ASSIGNMENT :: An exact transcription of the lines below, from the first through the one containing "[Facebook-f] (1023, 77)", is the only output wanted.

DATA FOR PROCESSING ::
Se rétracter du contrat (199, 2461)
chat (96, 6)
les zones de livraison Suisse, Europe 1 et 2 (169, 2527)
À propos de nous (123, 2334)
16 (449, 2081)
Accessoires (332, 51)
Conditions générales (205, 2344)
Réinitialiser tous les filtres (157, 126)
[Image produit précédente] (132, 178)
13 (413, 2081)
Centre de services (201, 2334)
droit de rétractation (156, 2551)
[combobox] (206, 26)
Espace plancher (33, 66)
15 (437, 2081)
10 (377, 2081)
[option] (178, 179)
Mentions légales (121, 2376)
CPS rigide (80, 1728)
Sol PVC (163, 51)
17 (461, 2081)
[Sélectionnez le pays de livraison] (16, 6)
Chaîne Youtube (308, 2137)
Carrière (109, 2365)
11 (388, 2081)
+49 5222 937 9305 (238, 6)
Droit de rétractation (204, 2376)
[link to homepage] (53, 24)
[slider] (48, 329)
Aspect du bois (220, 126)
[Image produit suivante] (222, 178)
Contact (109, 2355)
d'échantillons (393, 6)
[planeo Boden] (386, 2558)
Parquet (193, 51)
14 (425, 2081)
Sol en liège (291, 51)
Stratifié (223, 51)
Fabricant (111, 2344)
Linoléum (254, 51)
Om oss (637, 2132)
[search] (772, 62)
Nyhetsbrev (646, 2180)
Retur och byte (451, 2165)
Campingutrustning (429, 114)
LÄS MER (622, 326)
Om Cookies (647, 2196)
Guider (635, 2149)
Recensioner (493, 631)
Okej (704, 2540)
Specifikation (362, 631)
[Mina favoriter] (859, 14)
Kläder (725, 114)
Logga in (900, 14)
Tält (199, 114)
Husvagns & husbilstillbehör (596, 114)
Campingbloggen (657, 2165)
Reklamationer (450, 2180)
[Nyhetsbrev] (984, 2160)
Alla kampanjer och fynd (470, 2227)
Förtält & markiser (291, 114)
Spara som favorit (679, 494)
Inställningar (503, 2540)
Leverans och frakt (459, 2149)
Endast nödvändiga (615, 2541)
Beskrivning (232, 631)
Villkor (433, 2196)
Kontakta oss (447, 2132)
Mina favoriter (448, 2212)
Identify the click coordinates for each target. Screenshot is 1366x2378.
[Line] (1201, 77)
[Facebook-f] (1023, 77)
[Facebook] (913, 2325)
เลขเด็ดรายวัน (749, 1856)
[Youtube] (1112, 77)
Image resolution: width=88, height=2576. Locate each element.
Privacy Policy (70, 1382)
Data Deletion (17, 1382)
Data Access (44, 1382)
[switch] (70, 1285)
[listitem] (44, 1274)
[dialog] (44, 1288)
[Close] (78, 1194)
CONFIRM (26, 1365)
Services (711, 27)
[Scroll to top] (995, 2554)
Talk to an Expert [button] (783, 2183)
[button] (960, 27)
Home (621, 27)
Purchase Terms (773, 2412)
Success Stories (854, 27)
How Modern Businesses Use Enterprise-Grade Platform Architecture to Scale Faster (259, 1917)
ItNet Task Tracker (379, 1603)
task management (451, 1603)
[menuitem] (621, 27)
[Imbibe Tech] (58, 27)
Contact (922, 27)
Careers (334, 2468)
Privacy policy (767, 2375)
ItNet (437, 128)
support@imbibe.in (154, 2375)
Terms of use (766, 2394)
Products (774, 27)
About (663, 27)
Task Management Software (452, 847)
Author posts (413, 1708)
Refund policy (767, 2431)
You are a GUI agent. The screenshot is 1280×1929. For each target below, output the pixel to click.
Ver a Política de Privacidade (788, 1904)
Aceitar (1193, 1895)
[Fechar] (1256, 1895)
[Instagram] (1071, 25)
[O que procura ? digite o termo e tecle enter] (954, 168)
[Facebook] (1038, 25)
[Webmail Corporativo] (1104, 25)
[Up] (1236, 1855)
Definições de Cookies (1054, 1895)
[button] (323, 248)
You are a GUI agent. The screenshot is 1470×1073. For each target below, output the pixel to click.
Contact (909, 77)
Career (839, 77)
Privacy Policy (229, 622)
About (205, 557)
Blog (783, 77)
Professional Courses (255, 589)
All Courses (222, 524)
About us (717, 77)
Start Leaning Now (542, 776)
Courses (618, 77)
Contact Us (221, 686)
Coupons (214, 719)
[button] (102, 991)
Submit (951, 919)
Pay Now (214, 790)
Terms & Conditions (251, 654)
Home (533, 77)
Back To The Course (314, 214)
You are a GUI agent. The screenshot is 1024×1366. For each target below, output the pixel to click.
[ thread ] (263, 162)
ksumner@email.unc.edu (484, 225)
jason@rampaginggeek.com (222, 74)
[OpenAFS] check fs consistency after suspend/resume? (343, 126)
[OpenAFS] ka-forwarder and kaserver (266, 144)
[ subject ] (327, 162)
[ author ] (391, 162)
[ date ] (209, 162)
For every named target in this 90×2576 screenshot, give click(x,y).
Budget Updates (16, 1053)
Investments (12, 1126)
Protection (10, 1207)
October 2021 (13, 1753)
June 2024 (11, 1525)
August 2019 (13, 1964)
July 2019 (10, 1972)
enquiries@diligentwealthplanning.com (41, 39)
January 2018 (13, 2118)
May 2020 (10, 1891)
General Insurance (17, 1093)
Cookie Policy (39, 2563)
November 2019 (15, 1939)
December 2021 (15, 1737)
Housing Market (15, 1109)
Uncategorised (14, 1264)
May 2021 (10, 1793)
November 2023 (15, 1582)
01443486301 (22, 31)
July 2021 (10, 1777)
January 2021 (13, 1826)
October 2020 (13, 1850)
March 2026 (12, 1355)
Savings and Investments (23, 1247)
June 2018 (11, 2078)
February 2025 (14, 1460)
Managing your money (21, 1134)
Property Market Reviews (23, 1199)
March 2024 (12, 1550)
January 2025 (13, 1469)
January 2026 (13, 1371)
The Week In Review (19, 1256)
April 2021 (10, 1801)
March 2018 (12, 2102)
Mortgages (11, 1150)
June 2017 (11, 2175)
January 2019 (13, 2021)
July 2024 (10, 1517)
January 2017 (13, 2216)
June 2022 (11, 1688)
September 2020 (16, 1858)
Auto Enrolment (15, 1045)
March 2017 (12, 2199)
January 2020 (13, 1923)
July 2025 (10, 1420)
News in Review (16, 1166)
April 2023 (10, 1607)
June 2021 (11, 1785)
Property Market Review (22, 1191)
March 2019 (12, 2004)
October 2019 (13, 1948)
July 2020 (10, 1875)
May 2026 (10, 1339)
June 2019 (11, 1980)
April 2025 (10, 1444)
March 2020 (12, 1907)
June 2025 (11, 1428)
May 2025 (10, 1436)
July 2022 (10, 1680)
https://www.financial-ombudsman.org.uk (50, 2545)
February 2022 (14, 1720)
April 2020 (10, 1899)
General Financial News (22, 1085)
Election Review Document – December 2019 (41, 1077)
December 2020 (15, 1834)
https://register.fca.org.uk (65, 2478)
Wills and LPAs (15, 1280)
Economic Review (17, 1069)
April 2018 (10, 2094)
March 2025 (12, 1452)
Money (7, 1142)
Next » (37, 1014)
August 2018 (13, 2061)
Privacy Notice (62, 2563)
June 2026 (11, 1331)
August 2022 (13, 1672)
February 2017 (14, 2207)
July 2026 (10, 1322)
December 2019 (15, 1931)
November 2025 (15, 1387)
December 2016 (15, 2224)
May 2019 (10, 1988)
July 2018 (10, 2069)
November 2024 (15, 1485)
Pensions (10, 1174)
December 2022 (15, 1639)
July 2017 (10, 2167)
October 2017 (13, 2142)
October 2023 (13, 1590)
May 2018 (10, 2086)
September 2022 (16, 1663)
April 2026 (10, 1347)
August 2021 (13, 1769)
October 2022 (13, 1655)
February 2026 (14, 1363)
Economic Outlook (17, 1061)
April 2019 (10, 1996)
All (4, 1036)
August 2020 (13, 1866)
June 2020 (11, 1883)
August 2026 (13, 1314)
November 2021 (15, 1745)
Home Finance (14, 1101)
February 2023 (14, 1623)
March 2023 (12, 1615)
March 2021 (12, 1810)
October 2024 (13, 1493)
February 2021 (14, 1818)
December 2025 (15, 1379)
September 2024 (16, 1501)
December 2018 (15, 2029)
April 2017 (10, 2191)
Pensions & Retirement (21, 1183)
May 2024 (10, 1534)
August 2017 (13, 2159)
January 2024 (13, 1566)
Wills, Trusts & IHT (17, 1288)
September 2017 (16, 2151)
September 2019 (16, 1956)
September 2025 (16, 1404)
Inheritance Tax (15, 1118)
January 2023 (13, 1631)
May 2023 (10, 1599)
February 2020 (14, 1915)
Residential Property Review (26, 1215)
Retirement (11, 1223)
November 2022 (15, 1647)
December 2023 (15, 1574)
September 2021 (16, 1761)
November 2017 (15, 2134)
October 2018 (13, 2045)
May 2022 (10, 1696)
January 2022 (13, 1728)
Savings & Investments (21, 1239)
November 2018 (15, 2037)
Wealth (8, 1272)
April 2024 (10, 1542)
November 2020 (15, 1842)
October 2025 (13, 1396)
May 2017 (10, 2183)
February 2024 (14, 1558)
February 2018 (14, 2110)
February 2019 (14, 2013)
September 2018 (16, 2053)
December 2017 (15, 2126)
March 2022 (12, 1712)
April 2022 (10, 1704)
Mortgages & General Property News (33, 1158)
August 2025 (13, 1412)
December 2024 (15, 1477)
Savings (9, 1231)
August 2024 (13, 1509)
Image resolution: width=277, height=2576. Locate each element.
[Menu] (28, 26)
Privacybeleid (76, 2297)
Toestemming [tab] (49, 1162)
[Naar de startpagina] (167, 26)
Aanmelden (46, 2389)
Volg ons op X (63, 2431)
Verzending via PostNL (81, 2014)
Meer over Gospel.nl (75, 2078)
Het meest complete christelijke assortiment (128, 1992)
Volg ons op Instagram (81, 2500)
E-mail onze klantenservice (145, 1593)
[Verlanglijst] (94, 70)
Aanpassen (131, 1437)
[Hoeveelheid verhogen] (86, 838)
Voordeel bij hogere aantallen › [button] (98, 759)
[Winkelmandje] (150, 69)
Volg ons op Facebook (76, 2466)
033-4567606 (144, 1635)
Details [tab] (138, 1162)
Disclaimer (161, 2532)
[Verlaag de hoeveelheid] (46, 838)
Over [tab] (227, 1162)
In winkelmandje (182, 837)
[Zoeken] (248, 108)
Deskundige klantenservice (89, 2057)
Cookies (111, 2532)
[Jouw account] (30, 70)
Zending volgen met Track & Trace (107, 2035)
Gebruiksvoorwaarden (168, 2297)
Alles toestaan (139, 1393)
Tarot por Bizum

WRITTEN ANSWER ::
Se rétracter du contrat (199, 2461)
chat (96, 6)
les zones de livraison Suisse, Europe 1 et 2 (169, 2527)
À propos de nous (123, 2334)
16 (449, 2081)
Accessoires (332, 51)
Conditions générales (205, 2344)
Réinitialiser tous les filtres (157, 126)
[Image produit précédente] (132, 178)
13 (413, 2081)
Centre de services (201, 2334)
droit de rétractation (156, 2551)
[combobox] (206, 26)
Espace plancher (33, 66)
15 (437, 2081)
10 (377, 2081)
[option] (178, 179)
Mentions légales (121, 2376)
CPS rigide (80, 1728)
Sol PVC (163, 51)
17 (461, 2081)
[Sélectionnez le pays de livraison] (16, 6)
Chaîne Youtube (308, 2137)
Carrière (109, 2365)
11 (388, 2081)
+49 5222 937 9305 (238, 6)
Droit de rétractation (204, 2376)
[link to homepage] (53, 24)
[slider] (48, 329)
Aspect du bois (220, 126)
[Image produit suivante] (222, 178)
Contact (109, 2355)
d'échantillons (393, 6)
[planeo Boden] (386, 2558)
Parquet (193, 51)
14 (425, 2081)
Sol en liège (291, 51)
Stratifié (223, 51)
Fabricant (111, 2344)
Linoléum (254, 51)
Om oss (637, 2132)
[search] (772, 62)
Nyhetsbrev (646, 2180)
Retur och byte (451, 2165)
Campingutrustning (429, 114)
LÄS MER (622, 326)
Om Cookies (647, 2196)
Guider (635, 2149)
Recensioner (493, 631)
Okej (704, 2540)
Specifikation (362, 631)
[Mina favoriter] (859, 14)
Kläder (725, 114)
Logga in (900, 14)
Tält (199, 114)
Husvagns & husbilstillbehör (596, 114)
Campingbloggen (657, 2165)
Reklamationer (450, 2180)
[Nyhetsbrev] (984, 2160)
Alla kampanjer och fynd (470, 2227)
Förtält & markiser (291, 114)
Spara som favorit (679, 494)
Inställningar (503, 2540)
Leverans och frakt (459, 2149)
Endast nödvändiga (615, 2541)
Beskrivning (232, 631)
Villkor (433, 2196)
Kontakta oss (447, 2132)
Mina favoriter (448, 2212)
Identify the click coordinates for each target. Screenshot is 1366x2378.
[Line] (1201, 77)
[Facebook-f] (1023, 77)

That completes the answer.